(Beginning of DATASET EXTRACT)
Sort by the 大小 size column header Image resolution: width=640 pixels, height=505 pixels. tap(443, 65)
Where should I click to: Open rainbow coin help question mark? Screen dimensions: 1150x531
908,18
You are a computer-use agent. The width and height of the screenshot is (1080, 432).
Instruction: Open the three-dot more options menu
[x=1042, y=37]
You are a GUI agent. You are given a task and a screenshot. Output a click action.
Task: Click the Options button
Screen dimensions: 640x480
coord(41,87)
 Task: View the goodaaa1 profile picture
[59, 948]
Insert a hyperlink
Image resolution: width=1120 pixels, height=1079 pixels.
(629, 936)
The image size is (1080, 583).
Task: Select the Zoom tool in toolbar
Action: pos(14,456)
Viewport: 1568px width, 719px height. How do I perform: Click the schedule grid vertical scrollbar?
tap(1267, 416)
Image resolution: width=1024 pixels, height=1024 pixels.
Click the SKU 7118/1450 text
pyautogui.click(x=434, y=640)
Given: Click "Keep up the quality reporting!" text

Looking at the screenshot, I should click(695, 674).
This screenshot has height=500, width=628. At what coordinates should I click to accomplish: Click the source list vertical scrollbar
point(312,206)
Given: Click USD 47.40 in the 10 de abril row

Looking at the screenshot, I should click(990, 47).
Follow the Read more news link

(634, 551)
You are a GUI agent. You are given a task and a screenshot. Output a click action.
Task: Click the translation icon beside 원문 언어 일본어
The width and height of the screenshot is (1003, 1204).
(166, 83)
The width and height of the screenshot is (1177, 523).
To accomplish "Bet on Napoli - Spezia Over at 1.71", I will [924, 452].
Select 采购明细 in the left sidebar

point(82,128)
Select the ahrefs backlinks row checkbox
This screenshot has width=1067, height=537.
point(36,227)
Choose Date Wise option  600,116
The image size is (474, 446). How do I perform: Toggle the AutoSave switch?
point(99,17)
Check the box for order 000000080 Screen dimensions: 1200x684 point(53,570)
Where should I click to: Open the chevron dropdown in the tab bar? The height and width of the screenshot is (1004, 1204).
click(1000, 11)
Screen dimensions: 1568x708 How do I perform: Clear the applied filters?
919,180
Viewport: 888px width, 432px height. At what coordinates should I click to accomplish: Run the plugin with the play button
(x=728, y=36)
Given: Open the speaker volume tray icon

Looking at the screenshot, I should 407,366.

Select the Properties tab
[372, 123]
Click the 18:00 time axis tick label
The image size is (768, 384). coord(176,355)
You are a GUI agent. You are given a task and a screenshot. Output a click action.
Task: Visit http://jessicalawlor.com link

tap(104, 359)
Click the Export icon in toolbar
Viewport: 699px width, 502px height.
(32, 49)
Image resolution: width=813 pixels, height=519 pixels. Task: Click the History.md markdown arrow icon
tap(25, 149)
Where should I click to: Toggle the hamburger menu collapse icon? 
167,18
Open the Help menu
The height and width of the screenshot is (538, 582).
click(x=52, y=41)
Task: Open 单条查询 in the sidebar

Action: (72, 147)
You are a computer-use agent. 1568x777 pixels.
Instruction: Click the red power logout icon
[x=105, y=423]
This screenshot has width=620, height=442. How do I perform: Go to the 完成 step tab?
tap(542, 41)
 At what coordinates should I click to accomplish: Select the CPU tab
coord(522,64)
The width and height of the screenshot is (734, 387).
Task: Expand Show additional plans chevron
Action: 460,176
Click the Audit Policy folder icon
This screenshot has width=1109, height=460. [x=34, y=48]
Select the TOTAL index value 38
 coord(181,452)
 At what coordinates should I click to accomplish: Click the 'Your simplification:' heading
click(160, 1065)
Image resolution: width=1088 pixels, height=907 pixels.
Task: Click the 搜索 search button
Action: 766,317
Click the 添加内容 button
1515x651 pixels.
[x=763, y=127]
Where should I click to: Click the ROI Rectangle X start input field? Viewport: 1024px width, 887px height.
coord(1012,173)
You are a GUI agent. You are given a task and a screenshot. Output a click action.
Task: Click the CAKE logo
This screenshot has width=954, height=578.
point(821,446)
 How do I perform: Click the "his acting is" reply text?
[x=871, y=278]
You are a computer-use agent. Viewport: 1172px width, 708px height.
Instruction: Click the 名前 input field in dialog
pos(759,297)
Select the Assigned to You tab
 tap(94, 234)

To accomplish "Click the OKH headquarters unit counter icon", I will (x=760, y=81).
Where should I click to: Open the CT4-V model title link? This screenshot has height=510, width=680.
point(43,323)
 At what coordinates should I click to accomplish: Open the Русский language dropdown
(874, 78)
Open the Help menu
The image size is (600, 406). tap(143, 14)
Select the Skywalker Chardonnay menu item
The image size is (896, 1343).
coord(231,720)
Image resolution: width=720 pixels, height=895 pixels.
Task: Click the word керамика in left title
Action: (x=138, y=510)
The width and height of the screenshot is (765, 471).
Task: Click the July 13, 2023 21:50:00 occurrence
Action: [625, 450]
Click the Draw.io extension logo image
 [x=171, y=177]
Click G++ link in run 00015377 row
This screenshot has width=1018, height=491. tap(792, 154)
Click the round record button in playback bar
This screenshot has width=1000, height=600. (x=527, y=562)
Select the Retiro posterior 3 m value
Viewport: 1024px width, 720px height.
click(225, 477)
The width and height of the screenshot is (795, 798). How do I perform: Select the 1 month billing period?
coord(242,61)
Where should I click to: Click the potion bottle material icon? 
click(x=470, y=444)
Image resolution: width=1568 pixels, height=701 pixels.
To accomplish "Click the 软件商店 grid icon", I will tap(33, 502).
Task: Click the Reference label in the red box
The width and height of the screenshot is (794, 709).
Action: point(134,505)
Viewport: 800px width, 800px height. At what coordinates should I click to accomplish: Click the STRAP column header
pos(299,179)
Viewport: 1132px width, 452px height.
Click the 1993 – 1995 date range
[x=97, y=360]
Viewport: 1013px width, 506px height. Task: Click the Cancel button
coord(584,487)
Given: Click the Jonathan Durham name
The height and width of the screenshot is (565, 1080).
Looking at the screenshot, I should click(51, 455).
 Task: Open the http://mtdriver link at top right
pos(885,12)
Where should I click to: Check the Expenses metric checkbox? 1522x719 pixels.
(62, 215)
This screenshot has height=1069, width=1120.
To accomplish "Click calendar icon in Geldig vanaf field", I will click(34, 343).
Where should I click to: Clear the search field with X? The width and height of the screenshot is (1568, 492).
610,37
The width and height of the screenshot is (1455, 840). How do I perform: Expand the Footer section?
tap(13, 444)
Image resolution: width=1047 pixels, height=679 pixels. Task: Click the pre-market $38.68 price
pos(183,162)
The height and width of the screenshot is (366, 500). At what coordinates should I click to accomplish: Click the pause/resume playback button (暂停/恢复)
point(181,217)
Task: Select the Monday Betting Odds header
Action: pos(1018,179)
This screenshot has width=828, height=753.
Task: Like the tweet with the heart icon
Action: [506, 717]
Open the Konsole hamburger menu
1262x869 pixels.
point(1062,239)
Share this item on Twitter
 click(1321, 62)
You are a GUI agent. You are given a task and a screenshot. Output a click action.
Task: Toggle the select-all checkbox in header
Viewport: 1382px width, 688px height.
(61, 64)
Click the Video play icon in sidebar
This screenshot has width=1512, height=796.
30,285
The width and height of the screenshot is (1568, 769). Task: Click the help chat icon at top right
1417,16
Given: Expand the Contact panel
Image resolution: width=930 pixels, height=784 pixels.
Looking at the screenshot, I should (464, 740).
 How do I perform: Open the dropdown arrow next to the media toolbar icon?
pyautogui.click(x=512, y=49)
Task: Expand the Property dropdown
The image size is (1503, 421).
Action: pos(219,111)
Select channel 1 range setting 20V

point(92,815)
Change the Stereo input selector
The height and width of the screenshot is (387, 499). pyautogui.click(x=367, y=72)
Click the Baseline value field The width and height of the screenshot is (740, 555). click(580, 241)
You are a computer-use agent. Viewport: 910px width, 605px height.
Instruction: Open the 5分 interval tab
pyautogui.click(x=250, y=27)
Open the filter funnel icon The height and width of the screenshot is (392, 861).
(End of DATASET EXTRACT)
PROBLEM:
The response should be an exact copy of the lines from the one with "Select channel 1 range setting 20V" through the end of the data, with no other text.

SOLUTION FOR THIS EXERCISE:
Select channel 1 range setting 20V

point(92,815)
Change the Stereo input selector
The height and width of the screenshot is (387, 499). pyautogui.click(x=367, y=72)
Click the Baseline value field The width and height of the screenshot is (740, 555). click(580, 241)
You are a computer-use agent. Viewport: 910px width, 605px height.
Instruction: Open the 5分 interval tab
pyautogui.click(x=250, y=27)
Open the filter funnel icon The height and width of the screenshot is (392, 861).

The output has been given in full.